Jim Fruchterman and Betsy Beaumon Discuss Benetech’s “Open Source for Good” Model on The Open Standard
By Benetech, posted on November 10, 2014At the heart of Silicon Valley—where the focus is all about things like enterprise hardware and software, consumer apps, digital advertising, and monetization of data, gaming, and entertainment—Benetech is an outlier, argues Mozilla’s new online magazine The Open Standard in an interview with CEO Jim Fruchterman and VP of Global Literacy Betsy Beaumon.

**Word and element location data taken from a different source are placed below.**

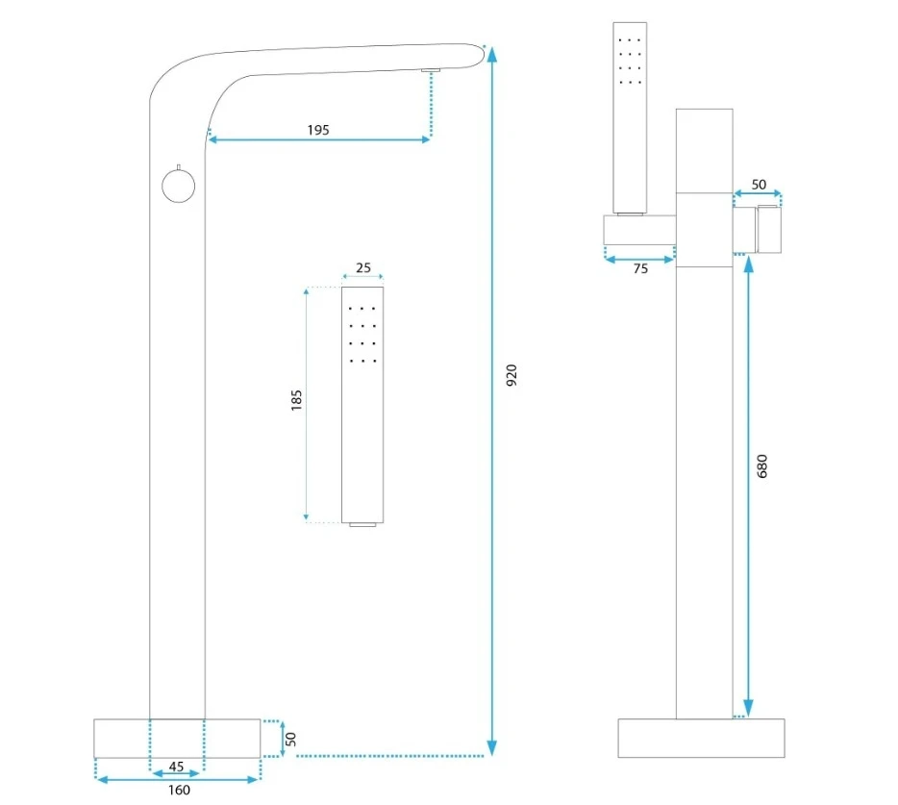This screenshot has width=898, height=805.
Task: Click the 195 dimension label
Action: [x=318, y=130]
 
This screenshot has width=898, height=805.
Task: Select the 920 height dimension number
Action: [x=511, y=375]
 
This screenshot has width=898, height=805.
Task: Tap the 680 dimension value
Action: [x=762, y=465]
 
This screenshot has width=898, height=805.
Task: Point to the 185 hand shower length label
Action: [x=296, y=400]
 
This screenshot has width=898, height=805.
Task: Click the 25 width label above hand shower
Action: [x=362, y=269]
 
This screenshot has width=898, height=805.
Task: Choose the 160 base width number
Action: [x=179, y=791]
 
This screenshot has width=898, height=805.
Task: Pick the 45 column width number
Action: [x=176, y=767]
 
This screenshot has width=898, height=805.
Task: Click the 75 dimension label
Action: [x=640, y=269]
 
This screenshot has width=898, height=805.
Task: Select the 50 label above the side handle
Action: [x=759, y=184]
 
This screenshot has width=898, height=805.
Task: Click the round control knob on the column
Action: [x=178, y=185]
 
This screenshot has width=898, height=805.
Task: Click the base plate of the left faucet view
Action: [x=178, y=738]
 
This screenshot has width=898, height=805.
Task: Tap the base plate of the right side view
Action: [x=701, y=738]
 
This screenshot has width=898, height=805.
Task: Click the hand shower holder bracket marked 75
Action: [x=640, y=231]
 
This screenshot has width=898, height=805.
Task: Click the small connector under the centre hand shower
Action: [x=362, y=525]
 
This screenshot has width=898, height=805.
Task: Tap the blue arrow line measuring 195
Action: [x=318, y=140]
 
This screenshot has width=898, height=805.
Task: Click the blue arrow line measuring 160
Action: [x=179, y=780]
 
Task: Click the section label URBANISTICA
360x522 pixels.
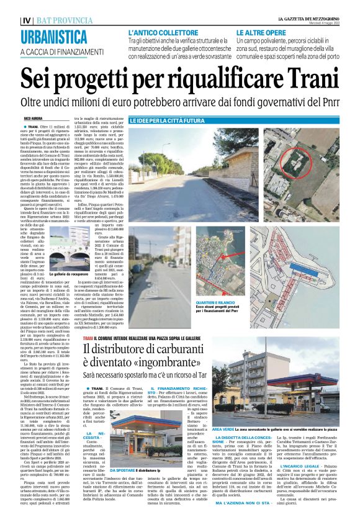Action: point(53,36)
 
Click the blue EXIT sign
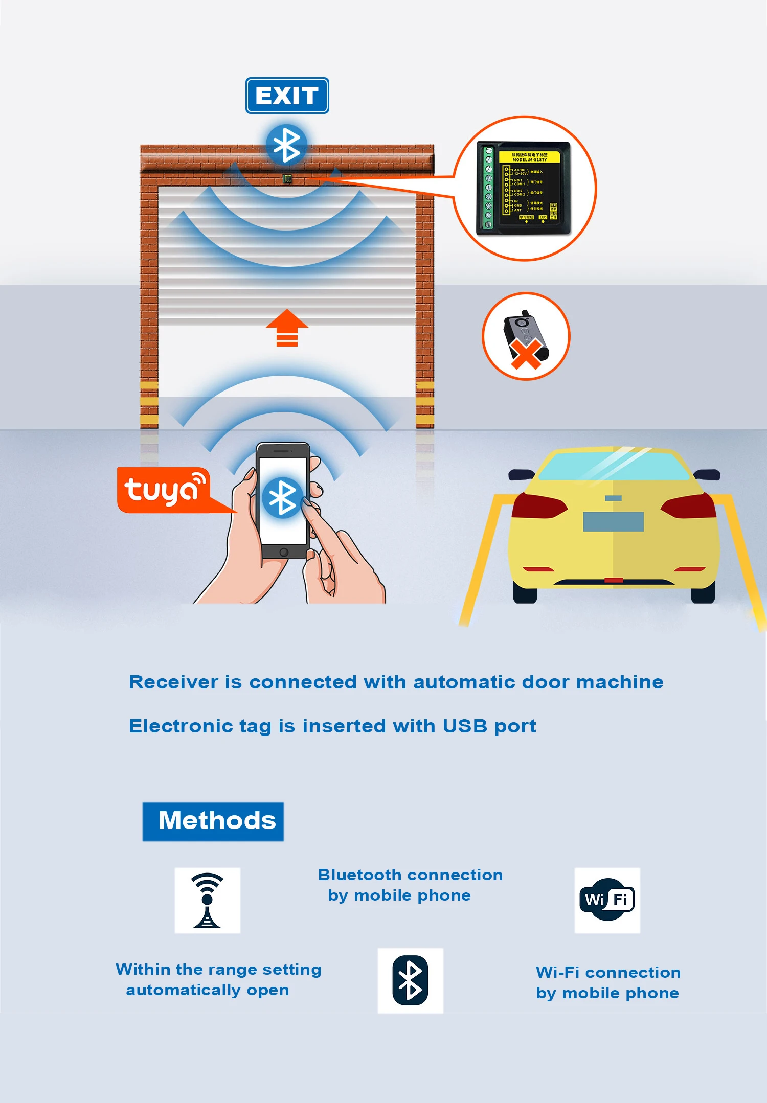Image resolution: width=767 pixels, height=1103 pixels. tap(287, 96)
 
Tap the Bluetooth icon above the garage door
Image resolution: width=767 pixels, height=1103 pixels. tap(286, 145)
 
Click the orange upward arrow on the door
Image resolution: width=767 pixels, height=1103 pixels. tap(287, 327)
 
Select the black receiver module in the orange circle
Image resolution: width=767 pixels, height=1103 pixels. tap(523, 188)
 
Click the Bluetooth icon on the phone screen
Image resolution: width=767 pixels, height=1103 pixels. tap(283, 497)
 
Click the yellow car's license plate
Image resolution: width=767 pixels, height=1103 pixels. tap(613, 522)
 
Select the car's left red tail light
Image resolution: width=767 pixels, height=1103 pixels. tap(538, 506)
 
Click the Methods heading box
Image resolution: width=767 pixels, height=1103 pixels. tap(213, 821)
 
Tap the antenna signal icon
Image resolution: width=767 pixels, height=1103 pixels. tap(207, 900)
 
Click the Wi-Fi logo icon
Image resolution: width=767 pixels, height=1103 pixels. tap(607, 900)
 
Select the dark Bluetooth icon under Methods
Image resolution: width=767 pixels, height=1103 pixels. tap(410, 980)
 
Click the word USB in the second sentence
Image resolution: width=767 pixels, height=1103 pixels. tap(464, 726)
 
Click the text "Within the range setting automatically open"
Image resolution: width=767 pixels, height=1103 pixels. tap(218, 979)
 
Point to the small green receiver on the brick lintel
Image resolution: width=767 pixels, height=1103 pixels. tap(287, 179)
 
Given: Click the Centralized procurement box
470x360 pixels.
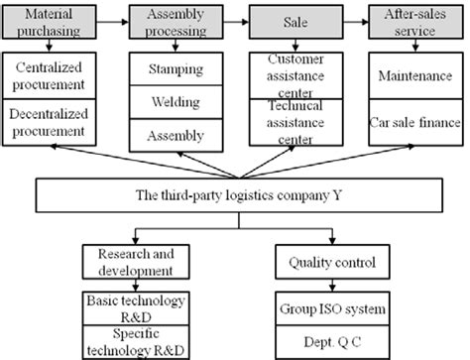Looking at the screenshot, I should (x=54, y=78).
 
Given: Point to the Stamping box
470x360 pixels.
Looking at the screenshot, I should (x=175, y=70).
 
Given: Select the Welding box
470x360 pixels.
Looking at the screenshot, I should (x=175, y=102).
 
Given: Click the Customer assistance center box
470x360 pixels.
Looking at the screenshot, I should (x=294, y=77).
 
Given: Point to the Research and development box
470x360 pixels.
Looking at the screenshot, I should (x=128, y=262).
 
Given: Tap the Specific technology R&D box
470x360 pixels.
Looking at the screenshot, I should (x=128, y=337).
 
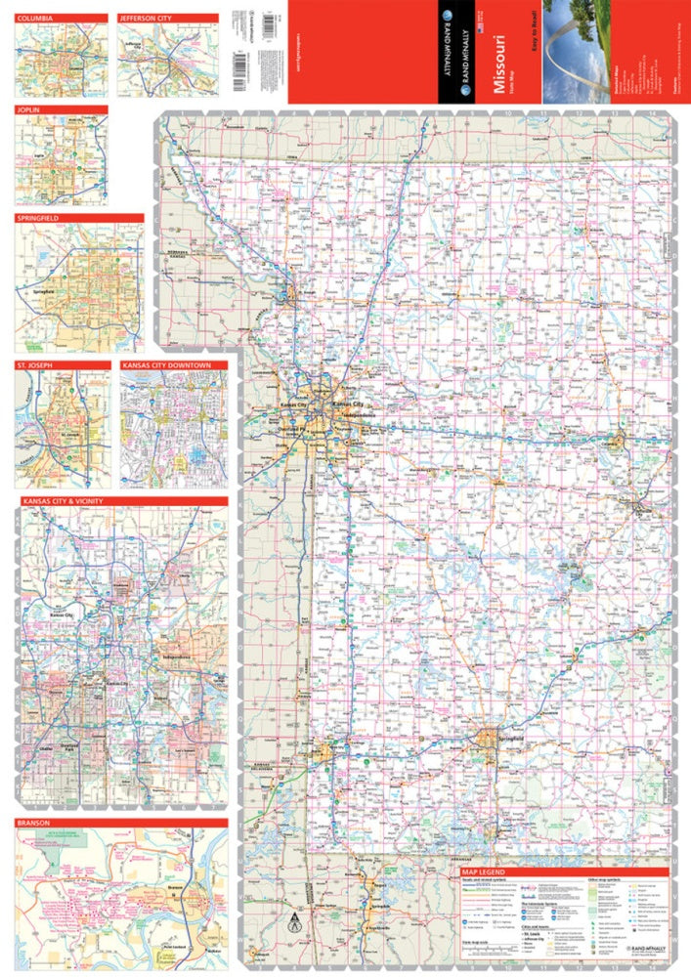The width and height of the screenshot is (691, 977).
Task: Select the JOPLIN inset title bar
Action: (29, 110)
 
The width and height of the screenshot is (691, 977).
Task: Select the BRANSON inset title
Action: (34, 823)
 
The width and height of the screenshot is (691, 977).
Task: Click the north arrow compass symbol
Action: (291, 919)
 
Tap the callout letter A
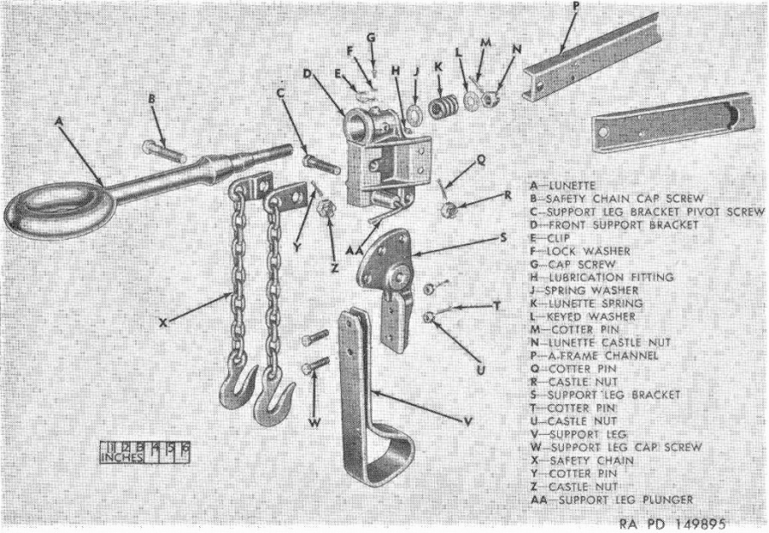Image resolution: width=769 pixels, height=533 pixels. [x=58, y=122]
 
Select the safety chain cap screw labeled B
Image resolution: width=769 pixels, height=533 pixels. [x=163, y=151]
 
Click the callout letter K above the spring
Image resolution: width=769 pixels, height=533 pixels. [x=439, y=67]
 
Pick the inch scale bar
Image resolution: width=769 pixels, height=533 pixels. [x=144, y=451]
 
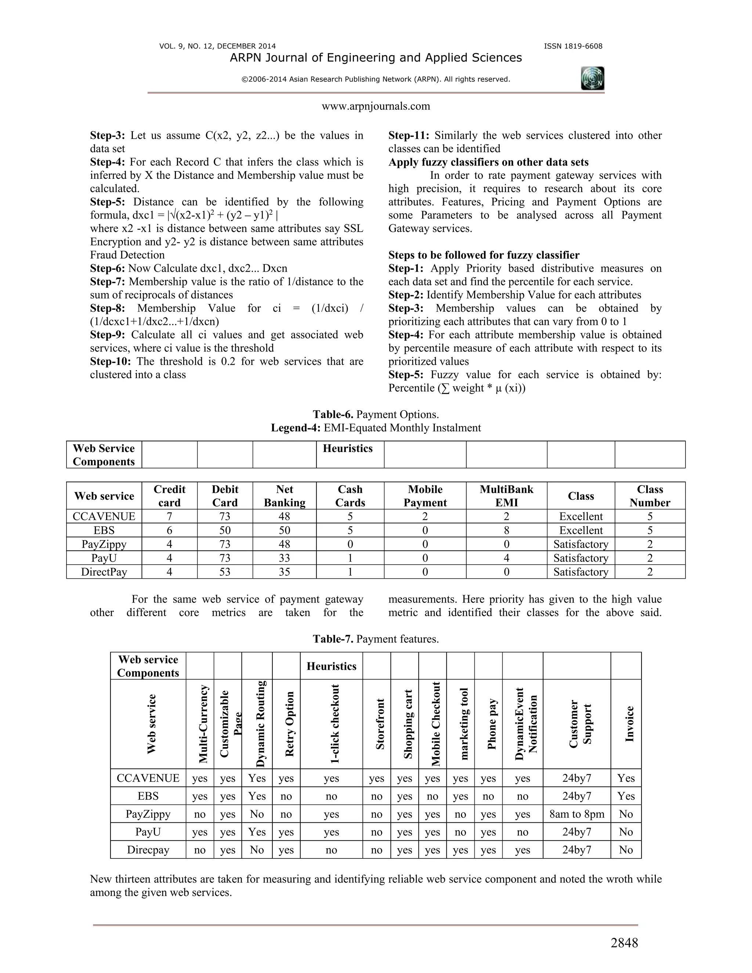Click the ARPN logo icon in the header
tap(593, 79)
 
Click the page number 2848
tap(624, 943)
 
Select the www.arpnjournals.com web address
tap(376, 106)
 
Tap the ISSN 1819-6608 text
tap(573, 46)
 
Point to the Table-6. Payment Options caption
tap(376, 414)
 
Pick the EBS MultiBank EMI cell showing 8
tap(506, 530)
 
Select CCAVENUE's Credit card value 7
tap(169, 516)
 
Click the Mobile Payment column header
tap(425, 496)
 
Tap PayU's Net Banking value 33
tap(284, 558)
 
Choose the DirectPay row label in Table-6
tap(104, 572)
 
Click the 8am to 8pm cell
tap(576, 814)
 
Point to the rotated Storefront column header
tap(380, 724)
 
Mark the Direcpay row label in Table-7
tap(148, 850)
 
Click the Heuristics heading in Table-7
tap(332, 666)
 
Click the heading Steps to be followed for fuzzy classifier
tap(484, 255)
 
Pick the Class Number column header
tap(650, 496)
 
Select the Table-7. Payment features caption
tap(376, 639)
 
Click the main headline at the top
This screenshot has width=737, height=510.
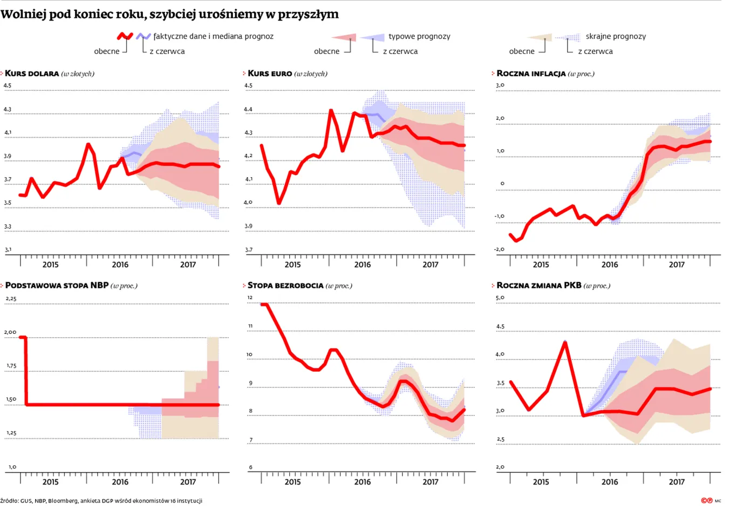(x=169, y=15)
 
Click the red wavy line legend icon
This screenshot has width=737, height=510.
(x=125, y=36)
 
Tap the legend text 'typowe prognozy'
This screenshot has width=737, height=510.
(x=419, y=36)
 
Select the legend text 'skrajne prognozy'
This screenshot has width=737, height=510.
(x=616, y=36)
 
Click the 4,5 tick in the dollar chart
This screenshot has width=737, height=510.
(x=8, y=85)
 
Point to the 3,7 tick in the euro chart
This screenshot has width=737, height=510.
(x=248, y=250)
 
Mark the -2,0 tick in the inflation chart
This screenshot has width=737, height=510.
(x=500, y=249)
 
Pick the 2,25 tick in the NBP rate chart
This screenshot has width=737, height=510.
(x=11, y=299)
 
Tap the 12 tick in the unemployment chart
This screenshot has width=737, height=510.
(x=250, y=298)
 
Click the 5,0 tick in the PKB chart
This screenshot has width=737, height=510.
(x=500, y=298)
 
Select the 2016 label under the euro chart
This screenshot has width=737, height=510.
(x=363, y=265)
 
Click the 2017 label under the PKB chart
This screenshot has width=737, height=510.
(x=677, y=482)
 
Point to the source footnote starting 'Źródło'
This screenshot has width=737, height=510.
(x=101, y=501)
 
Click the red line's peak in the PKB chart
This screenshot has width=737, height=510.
(x=565, y=343)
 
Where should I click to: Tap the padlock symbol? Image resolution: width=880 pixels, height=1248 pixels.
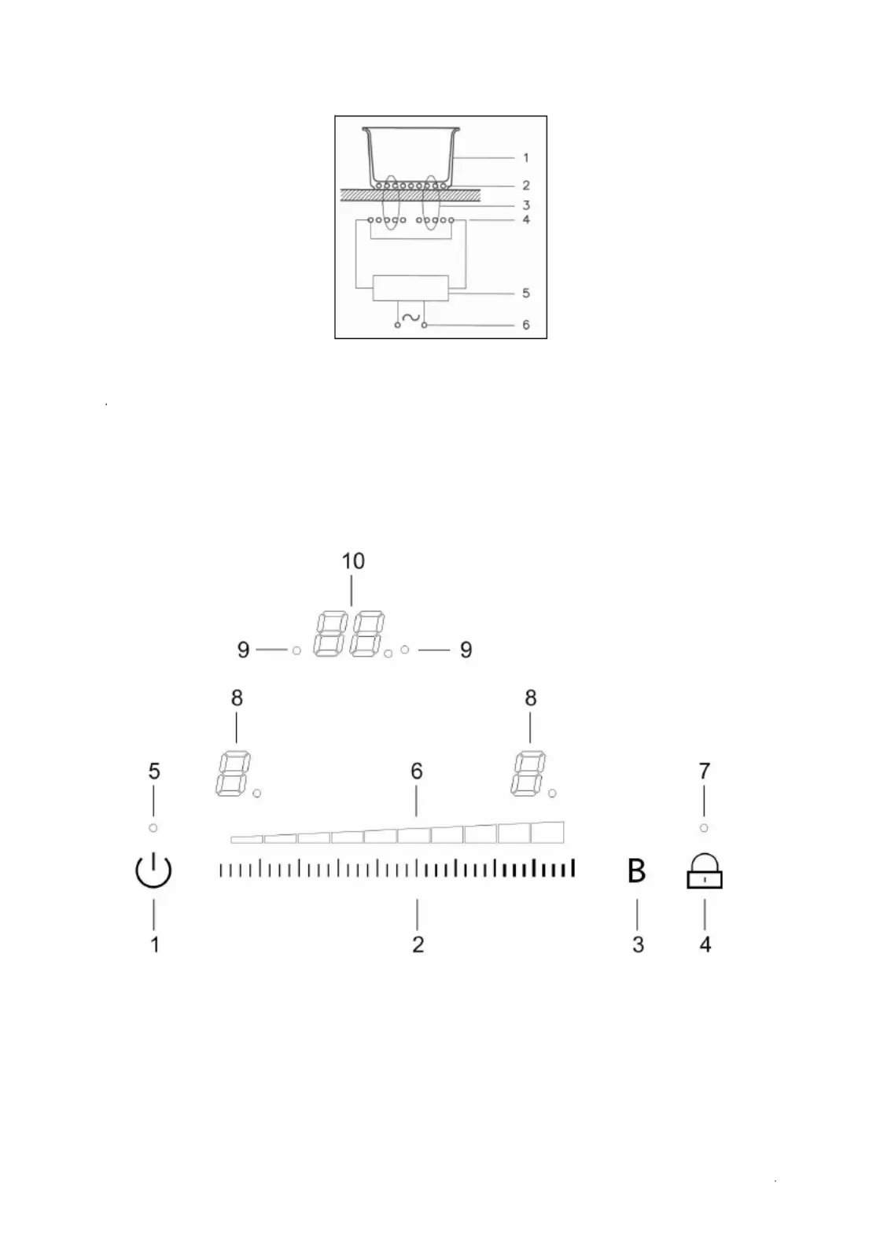pos(704,871)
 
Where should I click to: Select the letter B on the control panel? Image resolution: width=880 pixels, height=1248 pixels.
pos(636,871)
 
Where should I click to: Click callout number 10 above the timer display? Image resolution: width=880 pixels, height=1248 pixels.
pos(353,561)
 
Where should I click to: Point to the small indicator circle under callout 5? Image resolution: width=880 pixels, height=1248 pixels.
pos(153,828)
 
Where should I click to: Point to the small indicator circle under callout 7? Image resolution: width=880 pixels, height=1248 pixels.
pos(704,828)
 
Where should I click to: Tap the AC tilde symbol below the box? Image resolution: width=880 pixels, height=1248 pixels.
pos(411,317)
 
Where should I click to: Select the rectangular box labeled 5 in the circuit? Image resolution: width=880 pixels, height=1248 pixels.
pos(411,288)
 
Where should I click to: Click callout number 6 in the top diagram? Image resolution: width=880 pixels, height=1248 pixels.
pos(525,325)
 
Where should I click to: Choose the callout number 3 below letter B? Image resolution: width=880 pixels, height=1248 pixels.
pos(638,944)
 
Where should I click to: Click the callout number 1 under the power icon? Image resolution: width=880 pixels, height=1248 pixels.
pos(155,944)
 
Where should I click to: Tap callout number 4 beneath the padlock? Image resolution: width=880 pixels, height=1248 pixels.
pos(705,944)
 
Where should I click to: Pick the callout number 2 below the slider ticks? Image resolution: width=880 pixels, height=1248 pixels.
pos(418,944)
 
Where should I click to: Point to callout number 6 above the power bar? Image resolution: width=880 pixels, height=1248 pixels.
pos(416,771)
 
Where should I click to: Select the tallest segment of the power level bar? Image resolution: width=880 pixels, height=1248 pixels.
pos(547,832)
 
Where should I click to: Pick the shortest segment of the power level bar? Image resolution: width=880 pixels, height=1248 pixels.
pos(247,840)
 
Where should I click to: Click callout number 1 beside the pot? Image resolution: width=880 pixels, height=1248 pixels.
pos(525,158)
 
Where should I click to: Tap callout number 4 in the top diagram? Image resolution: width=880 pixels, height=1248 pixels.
pos(525,219)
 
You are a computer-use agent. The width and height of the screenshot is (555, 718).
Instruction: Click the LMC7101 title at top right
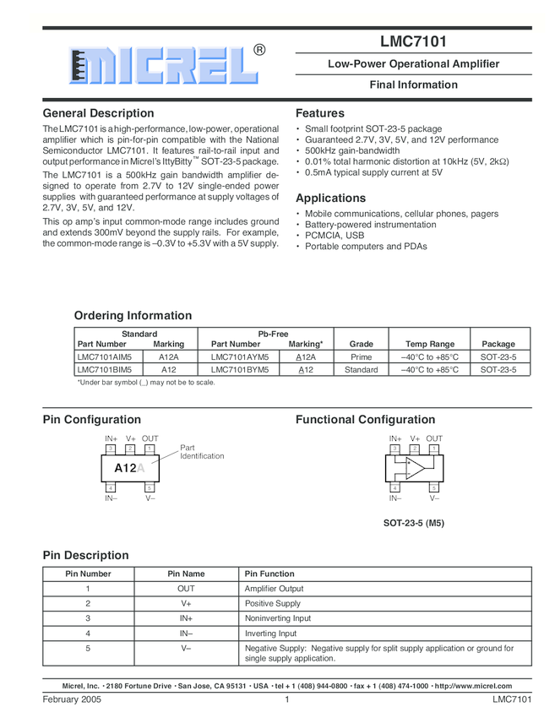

In a story titled “Open Source for the Global Good, From Silicon Valley,” author Caleb Garling sits down with Fruchterman and Beaumon to talk about Benetech’s model of “coding for global change” with open source solutions. They describe how Benetech has overhauled Martus, its free, secure, open source human rights information management software tool, to lower the barrier for using strong encryption; the impact its Bookshare initiative has had on the field of education and accessibility; and some of the new technology-for-good solutions Benetech is exploring, including using 3D printing to improve education for students with disabilities, and an open source, secure app generator that will benefit journalists, citizen reporters, activists, and other organizations or individuals who need reliable channels for secure mobile data collection and information exchange over the Internet.
“People are disappointed in the tech community because they think we’re all about greed,” Fruchterman notes. Part of what drives him after two decades of nonprofit technology development, he says, is “changing just a bit of that perception through concrete actions.”
Published by Mozilla, The Open Standard provides online news coverage of open, transparent, and collaborative systems at work in technology and our daily lives. Its purpose is to showcase the positive global impact of these systems and inspire more people to seek out, support, and adopt open principles of accessibility, participation, and experimentation.